Zeuge
Nimm „şahid“, wenn eine Person als Zeuge gemeint ist. „Şahidî“ ist eher Zeugenschaft oder Aussage; „çavdêr“ ist Beobachter und nicht automatisch Zeuge im Prozess.
Deutsch kann „Zeuge“ alltagssprachlich und prozessual verwenden. Kurmanji sollte bei der Person şahid nehmen. Wenn der Satz von der Aussage spricht, ist şahidî oder gotina şahidî natürlicher. Çavdêr ist verführerisch, weil ein Zeuge oft etwas beobachtet hat, aber rechtlich ist das nicht dasselbe.
Şahidî nicht als Personenbezeichnung verwenden.
Çavdêr kann neutraler Beobachter heißen und verfehlt die Prozessrolle.
Bei „als Zeuge vernehmen“ braucht es eine Konstruktion wie wek şahid guhdarî kirin oder şahidê pirsîn.
Bei weiblichen oder mehreren Zeugen kann die Form im Satz angepasst werden, der Grundbegriff bleibt şahid.

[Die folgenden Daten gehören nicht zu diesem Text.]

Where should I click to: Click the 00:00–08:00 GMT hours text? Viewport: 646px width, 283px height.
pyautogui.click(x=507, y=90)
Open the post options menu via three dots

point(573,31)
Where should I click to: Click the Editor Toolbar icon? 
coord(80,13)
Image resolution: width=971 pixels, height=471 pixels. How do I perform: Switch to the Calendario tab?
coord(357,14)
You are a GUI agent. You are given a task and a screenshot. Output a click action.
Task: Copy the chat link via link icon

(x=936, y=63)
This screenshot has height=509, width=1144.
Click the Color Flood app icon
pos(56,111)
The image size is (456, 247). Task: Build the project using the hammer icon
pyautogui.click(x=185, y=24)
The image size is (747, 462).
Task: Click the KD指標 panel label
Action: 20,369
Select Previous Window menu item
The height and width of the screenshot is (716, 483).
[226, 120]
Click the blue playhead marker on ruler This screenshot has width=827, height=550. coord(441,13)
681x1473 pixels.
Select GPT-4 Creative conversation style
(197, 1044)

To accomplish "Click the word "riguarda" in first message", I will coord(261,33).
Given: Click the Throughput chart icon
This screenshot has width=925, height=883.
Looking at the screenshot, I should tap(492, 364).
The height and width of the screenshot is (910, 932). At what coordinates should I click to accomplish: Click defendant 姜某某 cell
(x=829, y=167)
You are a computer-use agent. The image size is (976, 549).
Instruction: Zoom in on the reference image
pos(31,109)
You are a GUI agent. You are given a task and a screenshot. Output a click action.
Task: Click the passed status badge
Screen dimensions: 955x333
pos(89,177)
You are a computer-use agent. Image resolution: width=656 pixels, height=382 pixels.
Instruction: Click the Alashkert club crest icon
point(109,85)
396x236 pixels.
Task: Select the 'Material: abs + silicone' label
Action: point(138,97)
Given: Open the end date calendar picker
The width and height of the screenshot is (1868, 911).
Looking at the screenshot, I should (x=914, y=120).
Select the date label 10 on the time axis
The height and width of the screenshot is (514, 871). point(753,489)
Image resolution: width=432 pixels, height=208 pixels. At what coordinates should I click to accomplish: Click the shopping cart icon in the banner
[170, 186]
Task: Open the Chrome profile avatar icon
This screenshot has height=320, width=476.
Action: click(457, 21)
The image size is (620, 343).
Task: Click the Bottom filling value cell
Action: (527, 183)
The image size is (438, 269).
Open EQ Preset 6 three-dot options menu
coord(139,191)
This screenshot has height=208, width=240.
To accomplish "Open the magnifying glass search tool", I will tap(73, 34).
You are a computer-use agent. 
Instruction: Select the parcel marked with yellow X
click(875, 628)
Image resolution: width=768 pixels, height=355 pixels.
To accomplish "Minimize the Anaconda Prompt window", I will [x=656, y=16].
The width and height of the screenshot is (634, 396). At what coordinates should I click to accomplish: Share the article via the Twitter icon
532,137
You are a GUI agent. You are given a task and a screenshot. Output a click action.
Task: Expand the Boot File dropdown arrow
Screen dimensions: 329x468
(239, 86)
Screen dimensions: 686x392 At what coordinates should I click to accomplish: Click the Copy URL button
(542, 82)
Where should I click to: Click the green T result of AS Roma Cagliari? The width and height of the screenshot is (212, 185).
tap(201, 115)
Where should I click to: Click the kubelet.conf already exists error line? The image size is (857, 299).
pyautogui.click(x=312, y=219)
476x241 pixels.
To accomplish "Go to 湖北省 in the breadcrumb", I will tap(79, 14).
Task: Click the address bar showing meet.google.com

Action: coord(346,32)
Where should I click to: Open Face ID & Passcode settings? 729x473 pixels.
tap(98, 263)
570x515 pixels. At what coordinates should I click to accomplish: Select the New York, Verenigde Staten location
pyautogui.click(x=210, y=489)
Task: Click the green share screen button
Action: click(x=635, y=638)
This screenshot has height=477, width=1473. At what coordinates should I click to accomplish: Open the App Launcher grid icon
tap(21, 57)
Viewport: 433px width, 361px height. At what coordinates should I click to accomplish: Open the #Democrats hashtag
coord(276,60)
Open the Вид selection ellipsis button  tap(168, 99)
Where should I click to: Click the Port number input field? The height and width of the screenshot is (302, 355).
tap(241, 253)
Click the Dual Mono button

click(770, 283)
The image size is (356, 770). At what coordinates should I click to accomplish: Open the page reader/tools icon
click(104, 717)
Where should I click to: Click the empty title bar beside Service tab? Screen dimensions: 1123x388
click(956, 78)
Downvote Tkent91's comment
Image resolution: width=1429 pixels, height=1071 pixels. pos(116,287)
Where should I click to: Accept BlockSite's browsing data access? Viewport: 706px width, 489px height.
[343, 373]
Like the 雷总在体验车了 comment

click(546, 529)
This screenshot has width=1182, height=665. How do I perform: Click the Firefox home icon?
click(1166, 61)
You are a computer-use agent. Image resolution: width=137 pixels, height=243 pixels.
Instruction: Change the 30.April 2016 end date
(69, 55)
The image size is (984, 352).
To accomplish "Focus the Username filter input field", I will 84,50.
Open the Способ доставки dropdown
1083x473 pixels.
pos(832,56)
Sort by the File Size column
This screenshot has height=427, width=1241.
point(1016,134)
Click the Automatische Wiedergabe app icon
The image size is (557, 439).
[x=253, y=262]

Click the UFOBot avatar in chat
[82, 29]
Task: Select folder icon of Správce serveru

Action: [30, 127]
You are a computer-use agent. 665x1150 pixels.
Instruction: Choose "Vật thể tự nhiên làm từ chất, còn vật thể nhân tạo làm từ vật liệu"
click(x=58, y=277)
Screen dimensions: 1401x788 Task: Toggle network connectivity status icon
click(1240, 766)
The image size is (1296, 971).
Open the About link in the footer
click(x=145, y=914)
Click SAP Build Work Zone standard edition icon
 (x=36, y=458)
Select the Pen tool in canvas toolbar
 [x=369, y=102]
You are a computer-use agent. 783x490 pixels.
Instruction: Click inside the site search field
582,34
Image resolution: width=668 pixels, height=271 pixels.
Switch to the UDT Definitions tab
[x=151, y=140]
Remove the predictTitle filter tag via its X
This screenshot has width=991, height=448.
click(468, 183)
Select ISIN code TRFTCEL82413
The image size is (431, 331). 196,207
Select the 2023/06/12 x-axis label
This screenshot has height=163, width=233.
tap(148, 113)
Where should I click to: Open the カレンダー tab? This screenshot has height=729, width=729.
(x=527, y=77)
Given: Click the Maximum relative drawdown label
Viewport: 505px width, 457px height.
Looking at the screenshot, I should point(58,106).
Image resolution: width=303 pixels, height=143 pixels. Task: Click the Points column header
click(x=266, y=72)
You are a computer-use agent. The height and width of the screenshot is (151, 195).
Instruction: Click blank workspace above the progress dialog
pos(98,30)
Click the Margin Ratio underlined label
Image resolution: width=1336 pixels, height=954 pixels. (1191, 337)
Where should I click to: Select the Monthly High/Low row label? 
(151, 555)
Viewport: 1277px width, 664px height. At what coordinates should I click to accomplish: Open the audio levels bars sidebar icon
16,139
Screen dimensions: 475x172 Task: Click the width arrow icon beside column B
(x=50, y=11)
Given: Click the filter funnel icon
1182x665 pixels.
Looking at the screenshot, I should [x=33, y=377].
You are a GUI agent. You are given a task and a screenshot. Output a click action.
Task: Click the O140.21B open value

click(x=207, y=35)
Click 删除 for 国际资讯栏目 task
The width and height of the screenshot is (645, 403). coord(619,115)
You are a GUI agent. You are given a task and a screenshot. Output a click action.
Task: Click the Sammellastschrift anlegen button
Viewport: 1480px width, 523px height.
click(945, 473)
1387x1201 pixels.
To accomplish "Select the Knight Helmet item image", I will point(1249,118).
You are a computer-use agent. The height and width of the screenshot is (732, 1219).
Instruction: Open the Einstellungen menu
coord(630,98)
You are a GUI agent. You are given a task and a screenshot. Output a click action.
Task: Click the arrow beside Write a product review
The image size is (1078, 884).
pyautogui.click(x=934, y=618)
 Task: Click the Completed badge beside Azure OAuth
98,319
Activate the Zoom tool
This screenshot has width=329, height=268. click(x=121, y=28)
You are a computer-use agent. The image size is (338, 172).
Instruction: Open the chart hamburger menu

Eine Vernehmung, eine Ladung, ein Protokoll: şahid bezeichnet die Person, die Tatsachen bekunden soll. Ein Beobachter im Alltag ist nicht automatisch Zeuge im Verfahren.
Die Maschine macht aus „Zeuge“ oft bloß jemanden, der etwas gesehen hat. In der Akte muss şahid aber als verfahrensrelevante Auskunftsperson lesbar bleiben.
Der Begriffsraum erklärt Sprache, nicht den Einzelfall. Er ersetzt keine Rechtsberatung. Bei rechtlich verbindlichen Dokumenten sollte die Übersetzung fachkundig geprüft werden.